Government response to these abuses has been abysmal. An apt metaphor is a large pond in the Muttada area of Trivandrum, which I used to admire when I was a child. This, a reservoir and catchment area, has been completely filled in and a five-storey building constructed over it. The building houses the 'Groundwater Conservation Authority'! Talk of irony! Good sense, as always, takes a beating when the mandarins are involved.

On top of all this is the controversy over Coca-Cola's now-shuttered plant in Palakkad. This has allegedly depleted groundwater levels and dumped toxic sludge on local farmers as 'fertiliser', and its products are so full of pesticide that the US Food and Drug Administration refused to admit shipments from India! In addition, I am told Pepsi-Cola also has a (functioning) bottling plant in relatively dry Palakkad district.
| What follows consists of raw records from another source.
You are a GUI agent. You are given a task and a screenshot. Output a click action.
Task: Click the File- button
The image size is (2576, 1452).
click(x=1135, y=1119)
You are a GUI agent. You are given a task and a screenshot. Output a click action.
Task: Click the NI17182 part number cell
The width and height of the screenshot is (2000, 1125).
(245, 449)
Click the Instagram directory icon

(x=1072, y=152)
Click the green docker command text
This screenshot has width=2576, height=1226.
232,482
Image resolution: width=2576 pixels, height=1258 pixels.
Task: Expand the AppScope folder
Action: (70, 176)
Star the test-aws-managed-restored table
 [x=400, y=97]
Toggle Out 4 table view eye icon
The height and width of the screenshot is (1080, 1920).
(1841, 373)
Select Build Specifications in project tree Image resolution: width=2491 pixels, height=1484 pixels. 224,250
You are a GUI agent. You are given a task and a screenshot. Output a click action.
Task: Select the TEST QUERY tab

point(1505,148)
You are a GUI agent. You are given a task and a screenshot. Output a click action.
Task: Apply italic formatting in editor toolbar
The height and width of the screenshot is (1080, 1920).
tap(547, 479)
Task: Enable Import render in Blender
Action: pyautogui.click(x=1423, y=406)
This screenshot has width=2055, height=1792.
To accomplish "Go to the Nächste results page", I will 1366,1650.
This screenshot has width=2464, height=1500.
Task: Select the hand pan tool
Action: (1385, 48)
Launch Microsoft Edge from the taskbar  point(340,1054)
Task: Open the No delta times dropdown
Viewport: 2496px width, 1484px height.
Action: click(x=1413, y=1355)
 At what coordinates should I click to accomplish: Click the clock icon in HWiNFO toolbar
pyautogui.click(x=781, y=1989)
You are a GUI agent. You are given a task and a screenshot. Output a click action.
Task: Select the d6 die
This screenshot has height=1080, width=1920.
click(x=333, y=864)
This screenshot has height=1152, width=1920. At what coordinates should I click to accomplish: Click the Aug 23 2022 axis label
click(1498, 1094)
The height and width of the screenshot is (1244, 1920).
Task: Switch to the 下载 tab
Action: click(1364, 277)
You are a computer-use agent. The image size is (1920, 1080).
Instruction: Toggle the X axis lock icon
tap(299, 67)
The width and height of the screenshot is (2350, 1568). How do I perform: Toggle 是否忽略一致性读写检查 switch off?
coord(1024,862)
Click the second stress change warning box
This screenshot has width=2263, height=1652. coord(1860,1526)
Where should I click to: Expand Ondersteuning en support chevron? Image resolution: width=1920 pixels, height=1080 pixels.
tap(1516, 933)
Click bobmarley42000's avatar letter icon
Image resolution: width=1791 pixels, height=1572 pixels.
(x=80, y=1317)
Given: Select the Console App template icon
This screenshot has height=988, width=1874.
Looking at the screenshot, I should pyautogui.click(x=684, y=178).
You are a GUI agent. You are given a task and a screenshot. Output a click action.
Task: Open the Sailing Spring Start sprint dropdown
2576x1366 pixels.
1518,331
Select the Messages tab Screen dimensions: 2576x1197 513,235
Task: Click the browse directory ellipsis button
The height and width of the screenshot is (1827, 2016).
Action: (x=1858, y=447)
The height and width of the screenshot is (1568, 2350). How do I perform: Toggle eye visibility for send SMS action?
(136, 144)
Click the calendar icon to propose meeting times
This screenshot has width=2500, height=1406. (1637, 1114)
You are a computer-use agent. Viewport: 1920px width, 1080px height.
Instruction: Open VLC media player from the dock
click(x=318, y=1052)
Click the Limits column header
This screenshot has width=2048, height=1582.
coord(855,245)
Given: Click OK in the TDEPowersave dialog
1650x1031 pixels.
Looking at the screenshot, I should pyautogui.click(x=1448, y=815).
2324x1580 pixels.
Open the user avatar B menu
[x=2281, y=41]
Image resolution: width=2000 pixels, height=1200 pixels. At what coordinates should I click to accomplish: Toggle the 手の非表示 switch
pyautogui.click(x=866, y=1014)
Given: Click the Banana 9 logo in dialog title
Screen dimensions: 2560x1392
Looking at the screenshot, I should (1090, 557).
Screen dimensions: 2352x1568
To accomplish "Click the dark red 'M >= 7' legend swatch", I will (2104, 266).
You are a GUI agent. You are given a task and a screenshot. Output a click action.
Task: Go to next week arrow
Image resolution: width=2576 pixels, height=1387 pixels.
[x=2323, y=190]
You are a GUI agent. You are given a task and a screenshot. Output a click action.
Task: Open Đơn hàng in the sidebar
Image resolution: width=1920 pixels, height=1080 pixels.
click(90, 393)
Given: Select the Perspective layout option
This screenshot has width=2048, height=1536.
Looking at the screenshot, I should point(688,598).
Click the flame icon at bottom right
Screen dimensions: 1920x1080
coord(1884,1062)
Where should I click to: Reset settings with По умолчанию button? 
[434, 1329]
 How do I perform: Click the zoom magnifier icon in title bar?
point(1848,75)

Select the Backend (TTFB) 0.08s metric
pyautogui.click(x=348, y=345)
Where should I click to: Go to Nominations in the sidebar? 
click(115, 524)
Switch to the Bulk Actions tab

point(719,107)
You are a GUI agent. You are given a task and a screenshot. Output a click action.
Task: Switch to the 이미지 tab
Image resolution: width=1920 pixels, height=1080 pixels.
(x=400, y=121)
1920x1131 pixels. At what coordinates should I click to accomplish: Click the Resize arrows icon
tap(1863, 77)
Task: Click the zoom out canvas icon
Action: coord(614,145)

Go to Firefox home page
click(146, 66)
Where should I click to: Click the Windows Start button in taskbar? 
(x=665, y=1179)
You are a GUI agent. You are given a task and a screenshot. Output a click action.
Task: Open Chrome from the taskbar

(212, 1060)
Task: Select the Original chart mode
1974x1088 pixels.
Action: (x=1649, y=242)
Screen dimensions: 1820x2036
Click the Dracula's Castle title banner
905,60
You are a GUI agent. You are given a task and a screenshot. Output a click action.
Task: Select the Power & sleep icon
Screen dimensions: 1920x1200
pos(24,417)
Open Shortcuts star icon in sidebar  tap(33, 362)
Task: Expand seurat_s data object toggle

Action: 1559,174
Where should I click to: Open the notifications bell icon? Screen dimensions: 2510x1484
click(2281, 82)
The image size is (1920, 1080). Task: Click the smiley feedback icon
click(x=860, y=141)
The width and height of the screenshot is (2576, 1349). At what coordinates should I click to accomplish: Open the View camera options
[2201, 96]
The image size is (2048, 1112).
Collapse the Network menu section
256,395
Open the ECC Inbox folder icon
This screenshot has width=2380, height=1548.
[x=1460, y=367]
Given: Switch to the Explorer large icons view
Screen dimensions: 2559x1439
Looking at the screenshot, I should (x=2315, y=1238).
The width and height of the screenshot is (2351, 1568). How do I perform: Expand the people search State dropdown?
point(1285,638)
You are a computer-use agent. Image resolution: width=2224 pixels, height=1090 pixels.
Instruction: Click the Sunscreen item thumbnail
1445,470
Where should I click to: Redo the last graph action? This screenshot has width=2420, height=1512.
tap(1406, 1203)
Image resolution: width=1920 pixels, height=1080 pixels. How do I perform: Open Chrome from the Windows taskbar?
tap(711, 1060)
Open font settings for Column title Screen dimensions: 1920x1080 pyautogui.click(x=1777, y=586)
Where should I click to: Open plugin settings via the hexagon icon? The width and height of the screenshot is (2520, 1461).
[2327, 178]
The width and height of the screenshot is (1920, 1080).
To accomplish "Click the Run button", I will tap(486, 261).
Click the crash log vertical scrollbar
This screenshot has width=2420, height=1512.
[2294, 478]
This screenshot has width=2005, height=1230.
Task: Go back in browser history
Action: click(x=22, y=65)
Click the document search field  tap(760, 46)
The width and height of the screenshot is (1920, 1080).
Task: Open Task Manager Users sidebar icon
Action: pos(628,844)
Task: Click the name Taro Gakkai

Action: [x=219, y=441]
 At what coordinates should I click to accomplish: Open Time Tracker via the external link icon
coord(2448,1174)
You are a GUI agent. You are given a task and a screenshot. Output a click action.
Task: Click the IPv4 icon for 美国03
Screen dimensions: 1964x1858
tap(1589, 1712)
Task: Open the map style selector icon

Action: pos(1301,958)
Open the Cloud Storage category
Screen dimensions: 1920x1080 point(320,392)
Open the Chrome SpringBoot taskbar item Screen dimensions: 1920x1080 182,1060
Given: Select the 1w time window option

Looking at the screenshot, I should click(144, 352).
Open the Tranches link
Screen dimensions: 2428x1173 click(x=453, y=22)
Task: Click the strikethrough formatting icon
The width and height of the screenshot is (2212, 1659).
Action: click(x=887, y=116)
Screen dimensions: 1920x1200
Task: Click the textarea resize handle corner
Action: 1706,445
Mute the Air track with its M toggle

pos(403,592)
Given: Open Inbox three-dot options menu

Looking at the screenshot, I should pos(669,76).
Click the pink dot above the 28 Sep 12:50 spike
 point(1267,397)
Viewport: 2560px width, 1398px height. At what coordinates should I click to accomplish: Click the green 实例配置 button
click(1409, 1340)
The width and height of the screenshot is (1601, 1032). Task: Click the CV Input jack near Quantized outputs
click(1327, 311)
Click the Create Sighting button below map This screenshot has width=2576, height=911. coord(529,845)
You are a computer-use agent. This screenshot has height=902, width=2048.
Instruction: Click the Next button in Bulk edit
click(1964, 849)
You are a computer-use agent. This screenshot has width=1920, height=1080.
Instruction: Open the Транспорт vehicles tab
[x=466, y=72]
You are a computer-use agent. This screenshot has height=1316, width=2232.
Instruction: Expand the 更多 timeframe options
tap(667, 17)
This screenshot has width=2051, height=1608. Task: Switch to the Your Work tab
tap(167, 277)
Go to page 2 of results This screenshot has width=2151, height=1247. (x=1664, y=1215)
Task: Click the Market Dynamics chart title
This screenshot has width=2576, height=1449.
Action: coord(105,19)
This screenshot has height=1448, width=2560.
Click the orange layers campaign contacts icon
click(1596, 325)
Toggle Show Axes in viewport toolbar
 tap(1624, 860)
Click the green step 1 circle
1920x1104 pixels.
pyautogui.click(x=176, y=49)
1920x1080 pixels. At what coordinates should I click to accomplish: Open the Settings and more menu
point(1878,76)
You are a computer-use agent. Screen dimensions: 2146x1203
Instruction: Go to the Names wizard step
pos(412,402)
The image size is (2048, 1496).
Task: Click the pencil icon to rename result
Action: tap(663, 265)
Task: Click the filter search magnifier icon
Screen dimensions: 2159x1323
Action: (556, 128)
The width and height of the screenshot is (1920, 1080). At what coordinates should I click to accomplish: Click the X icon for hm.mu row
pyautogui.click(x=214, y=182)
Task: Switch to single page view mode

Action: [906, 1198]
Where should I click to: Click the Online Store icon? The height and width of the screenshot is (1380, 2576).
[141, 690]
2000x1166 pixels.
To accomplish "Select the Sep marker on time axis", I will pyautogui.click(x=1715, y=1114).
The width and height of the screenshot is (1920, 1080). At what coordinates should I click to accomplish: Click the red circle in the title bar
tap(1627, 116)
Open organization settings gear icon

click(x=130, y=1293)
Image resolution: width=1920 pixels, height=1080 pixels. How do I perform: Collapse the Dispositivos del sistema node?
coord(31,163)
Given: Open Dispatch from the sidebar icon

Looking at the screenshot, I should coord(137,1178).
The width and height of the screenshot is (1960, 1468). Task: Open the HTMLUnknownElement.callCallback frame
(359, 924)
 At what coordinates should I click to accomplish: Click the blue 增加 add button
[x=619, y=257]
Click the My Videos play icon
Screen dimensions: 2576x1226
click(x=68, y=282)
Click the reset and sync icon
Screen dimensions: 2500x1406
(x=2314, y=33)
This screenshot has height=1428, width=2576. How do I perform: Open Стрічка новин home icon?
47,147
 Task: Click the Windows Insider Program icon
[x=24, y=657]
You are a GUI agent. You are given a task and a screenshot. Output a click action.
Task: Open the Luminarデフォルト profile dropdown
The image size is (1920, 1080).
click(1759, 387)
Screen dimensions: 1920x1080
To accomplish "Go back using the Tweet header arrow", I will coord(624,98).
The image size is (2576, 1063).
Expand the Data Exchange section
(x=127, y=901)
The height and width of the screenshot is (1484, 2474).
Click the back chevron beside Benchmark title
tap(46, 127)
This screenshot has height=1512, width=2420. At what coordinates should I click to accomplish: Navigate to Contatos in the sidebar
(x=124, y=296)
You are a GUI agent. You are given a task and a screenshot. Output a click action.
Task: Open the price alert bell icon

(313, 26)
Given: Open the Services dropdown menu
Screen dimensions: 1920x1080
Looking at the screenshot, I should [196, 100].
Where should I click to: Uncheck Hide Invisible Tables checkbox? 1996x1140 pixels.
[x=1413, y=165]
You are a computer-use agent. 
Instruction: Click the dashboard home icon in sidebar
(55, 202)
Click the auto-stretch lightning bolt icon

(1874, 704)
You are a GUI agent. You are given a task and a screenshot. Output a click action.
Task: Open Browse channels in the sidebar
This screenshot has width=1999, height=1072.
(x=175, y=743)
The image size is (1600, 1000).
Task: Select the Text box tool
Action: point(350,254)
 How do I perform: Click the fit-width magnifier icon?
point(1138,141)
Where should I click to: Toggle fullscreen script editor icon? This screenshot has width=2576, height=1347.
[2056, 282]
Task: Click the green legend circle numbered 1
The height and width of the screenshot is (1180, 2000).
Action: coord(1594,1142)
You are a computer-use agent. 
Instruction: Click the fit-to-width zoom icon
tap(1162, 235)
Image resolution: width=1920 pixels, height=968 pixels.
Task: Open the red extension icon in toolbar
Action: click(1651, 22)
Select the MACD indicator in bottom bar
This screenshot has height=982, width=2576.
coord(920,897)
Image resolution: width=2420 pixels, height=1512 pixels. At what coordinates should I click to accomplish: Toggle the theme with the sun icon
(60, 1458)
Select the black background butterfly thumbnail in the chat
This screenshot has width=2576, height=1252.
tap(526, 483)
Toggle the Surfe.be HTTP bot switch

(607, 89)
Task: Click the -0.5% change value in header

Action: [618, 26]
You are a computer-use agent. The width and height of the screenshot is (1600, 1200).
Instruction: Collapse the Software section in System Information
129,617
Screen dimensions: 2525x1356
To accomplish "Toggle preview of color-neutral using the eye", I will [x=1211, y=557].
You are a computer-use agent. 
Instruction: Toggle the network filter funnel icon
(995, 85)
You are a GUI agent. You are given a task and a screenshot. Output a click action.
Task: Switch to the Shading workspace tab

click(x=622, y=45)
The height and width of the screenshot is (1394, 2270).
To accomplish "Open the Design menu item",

Interestingly, a one-man NGO, the India Resource Centre, has made so much noise, and made Coca-Cola's life so miserable, that this person, Amit Srivastava, got a front-page story in the Wall Street Journal.

Finally, Kerala's famed backwaters and canals are being denuded of fish and aquatic plant life by the pernicious weed called the water hyacinth, which forms an impenetrable barrier that chokes off oxygen to whatever is beneath. It is an example of a foreign species wreaking havoc on native flora and fauna: it was introduced as an ornamental plant by somebody. Despite many attempts that fattened the wallets of various people, the authorities still have no answer to this noxious menace.

Unless rainwater harvesting is enforced, and strict regulatory control enforced, water-rich Kerala is soon going to be water-deficient.

Postscript:

In memoriam: Anne Bancroft whose performance as the seductive Mrs Robinson in The Graduate was unforgettable. So was Dustin Hoffman, as the all-too-willing-to-be-seduced title character. And the brilliant sound-track from Simon and Garfunkel remains fresh after all these years. God bless you, please, Mrs Robinson, heaven holds a place for those who pray.

Another toast to Deep Throat who was come out of hiding after all these years. It is a tribute to the American system that a whistle-blower who actually brought down a President was not tracked down and murdered. Alas, in most countries, he would have been.